The forward-looking statements set forth above with respect to the capital
needs of Progress International and of Marca-Tel and the successful completion
and operation of Marca-Tel's fiber optic system in Mexico are based on certain
assumptions as to future events. Important assumptions, which if not met, could
adversely affect Marca-Tel's ability to achieve satisfactory results include
that: (i) there will be no significant delays or cost overruns with respect to
the network expansion; (ii) the Company's contractors and partners in cost-
saving arrangements will perform their obligations; (iii) rights-of-way can be
obtained in a timely, cost-effective basis; (iv) the routes of the network
expansion are substantially completed on schedule; (v) Marca-Tel can
successfully operate its long distance switched services business on a cost
effective basis (including the provision of billing information in an accurate
and timely manner) for volumes that it has not previously handled; (vi)
Marca-Tel can obtain sufficient funds from debt or equity offerings, joint
venture arrangements, accounts, additional vendor financing, or otherwise and
(vii) regulatory and market conditions improve.

EMPLOYEES

As of December 31, 1997, the Company employed 712 people, of whom 349
provided operational and technical services, 67 provided engineering services
and the balance were engaged in administration and marketing.
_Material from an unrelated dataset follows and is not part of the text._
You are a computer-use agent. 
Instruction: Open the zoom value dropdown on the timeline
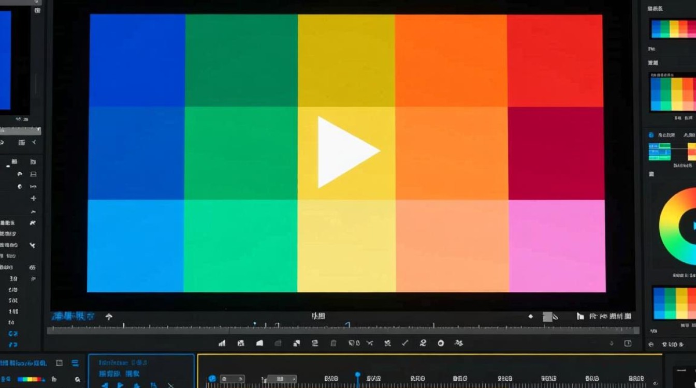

The Company's
employees are not represented by any labor union. The Company considers its
employee relations to be good and has not experienced any work stoppages.

RISK FACTORS

Statements contained in this Annual Report on Form 10-K regarding the
Company's expectations with respect to its network expansion, related financings
and fiber sale and cost-saving agreements, future operations and other
information, which can be identified by the use of forward-looking terminology,
such as "may," "will," "expect," "anticipate," "estimate," "believe," "seek" or
"continue" or the negative thereof or other variations thereon or comparable
terminology, are forward-looking statements. The discussions set forth below
constitute cautionary statements identifying important factors with respect to
such forward-looking statements, including risks and uncertainties, that could
cause actual results to differ materially from results referred to in the
forward-looking statements. There can be no assurance that the Company's
expectations regarding any of these matters will be fulfilled.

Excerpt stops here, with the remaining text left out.